O desenvolvimento das vacinas contra o HIV passou por diversas dificuldades, desde a falta de interesse público, por ser uma doença estigmatizada e negligenciada, até o vírus extremamente complexo. Só agora, com a tecnologia desenvolvida contra a COVID-19, que temos resultados promissores. Depois de 40 anos podemos estar diante do primeiro passo para o final do HIV. 

A vacina experimental da moderna usa a tecnologia de RNA mensageiro, um produto que estimula as células B do nosso sistema imunológico a gerar anticorpos capazes de neutralizar o vírus. Essa está na sua primeira fase de testes e a primeira aplicação ocorreu no dia 27/01/2022. Já a vacina do estudo Mosaico entra na sua fase 3 de testes que engloba cerca de 3800 pessoas no mundo inteiro, incluindo o Brasil. Essa vacina usa uma proteína encontrada na membrana do vírus, chamada GP140, e a partir disso o nosso sistema Imune aprende a reconhecer o vírus e impedindo que ele se espalhe.

Medicamentos

Em novembro de 2021 foi aprovado pela ANVISA um novo medicamento no combate ao HIV, o qual combina duas substâncias, a lamivudina e o dolutegravir sódico, em um único comprimido. A agência entende que esse novo medicamento representa um grande avanço no tratamento ao HIV. Com isso é possível reduzir a quantidade do vírus no organismo e aumentar o número de células CD4, que têm fundamental importância no sistema imune.

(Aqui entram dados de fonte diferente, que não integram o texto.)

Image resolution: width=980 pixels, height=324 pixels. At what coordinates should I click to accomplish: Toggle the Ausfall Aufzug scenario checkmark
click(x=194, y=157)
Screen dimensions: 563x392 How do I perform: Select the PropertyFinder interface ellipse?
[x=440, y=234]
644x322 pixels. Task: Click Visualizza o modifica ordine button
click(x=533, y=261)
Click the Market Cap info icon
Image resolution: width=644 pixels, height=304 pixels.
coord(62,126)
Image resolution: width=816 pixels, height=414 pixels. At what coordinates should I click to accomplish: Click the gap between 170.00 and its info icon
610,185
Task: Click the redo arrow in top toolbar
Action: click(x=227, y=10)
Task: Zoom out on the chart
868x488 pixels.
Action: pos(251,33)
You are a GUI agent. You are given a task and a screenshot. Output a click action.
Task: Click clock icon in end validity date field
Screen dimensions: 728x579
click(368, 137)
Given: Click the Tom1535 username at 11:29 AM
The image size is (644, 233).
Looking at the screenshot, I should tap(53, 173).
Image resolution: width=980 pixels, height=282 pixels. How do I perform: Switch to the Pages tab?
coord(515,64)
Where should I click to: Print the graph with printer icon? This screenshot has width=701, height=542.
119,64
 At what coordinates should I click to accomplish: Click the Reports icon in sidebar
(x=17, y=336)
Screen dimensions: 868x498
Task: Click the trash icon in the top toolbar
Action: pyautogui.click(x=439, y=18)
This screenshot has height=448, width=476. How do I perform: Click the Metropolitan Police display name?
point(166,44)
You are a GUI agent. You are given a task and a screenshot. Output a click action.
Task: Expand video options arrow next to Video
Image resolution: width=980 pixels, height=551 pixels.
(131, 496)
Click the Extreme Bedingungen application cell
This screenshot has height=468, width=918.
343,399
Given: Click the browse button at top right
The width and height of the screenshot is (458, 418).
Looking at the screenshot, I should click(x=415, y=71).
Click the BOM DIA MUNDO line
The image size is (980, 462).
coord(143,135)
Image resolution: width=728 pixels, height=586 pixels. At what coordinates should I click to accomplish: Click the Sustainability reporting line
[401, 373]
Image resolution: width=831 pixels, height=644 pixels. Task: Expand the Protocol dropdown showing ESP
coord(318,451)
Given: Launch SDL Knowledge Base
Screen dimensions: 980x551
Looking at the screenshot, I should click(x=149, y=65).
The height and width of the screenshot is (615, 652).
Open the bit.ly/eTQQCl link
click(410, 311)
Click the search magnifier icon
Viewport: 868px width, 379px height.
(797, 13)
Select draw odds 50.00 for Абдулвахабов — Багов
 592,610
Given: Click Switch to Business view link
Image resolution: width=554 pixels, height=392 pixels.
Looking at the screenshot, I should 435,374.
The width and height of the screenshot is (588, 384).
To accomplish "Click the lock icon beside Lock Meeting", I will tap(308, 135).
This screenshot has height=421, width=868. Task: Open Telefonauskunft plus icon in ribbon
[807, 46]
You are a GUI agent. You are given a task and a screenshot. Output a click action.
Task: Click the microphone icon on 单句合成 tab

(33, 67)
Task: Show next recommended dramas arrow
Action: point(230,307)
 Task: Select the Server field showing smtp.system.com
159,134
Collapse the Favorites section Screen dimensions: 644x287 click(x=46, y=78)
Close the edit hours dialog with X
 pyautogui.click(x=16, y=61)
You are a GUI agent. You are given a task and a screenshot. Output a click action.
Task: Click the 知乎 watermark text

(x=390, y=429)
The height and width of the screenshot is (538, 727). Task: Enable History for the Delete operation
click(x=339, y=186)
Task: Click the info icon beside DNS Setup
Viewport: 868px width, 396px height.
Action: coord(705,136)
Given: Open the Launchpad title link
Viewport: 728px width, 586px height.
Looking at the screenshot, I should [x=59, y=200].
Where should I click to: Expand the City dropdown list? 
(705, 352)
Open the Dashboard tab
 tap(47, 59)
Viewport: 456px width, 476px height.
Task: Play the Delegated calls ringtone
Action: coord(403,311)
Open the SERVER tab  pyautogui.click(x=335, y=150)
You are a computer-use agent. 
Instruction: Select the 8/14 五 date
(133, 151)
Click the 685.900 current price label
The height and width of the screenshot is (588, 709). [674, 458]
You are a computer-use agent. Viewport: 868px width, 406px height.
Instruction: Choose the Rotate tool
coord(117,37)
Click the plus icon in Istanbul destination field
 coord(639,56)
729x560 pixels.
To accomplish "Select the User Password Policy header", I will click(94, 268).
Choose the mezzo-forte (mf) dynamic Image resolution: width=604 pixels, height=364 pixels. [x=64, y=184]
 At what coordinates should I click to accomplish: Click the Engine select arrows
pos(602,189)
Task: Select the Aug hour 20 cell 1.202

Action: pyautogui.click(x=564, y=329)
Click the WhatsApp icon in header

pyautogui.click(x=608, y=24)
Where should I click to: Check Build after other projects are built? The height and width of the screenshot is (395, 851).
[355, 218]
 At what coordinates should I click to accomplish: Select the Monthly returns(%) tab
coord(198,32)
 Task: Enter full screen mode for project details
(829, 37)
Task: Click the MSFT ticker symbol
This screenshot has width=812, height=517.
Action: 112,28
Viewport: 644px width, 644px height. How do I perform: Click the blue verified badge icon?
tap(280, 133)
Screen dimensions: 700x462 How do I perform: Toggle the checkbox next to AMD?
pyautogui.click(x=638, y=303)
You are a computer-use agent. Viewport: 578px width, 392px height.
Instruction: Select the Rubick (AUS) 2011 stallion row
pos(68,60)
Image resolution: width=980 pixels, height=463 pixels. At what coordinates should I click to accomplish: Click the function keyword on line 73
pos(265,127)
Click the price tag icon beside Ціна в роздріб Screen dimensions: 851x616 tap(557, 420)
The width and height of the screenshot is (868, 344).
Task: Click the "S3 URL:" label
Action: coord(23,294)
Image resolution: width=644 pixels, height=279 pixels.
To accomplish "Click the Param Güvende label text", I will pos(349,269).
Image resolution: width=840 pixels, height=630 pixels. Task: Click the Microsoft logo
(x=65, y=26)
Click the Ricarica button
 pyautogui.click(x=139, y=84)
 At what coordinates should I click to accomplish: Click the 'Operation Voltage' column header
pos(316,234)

Na Inglaterra, outro novo medicamento injetável vem sendo utilizado no combate ao HIV com o objetivo de uma longa duração após duas aplicações, ou seja, ao fazer esse tratamento, o paciente não precisa se utilizar do uso diário de medicamentos.  Porém, ainda está em testes e só é indicado àqueles que já possuem um vírus indetectável em seu organismo.  

Fim do HIV em 2030?

Segundo o Programa Conjunto das Nações Unidas sobre a AIDS/HIV (UNAIDS), sim. As mortes relacionadas à doença vem diminuindo, o número de pessoas em tratamento quase que triplicou, além de que diversos países em 2016 ultrapassaram sua meta no combate ao HIV. Isso tudo só foi possível devido a sistemas de saúde fortes e na educação em saúde, com campanhas de prevenção e de combate ao preconceito em torno da doença.

Porém, com a pandemia da covid-19 ficaram claras as fragilidades de sistemas de saúde e principalmente das políticas públicas, além da desigualdade do acesso a esses serviços serem gritantes. Só que vou deixar pra me aprofundar sobre este tema em um futuro texto.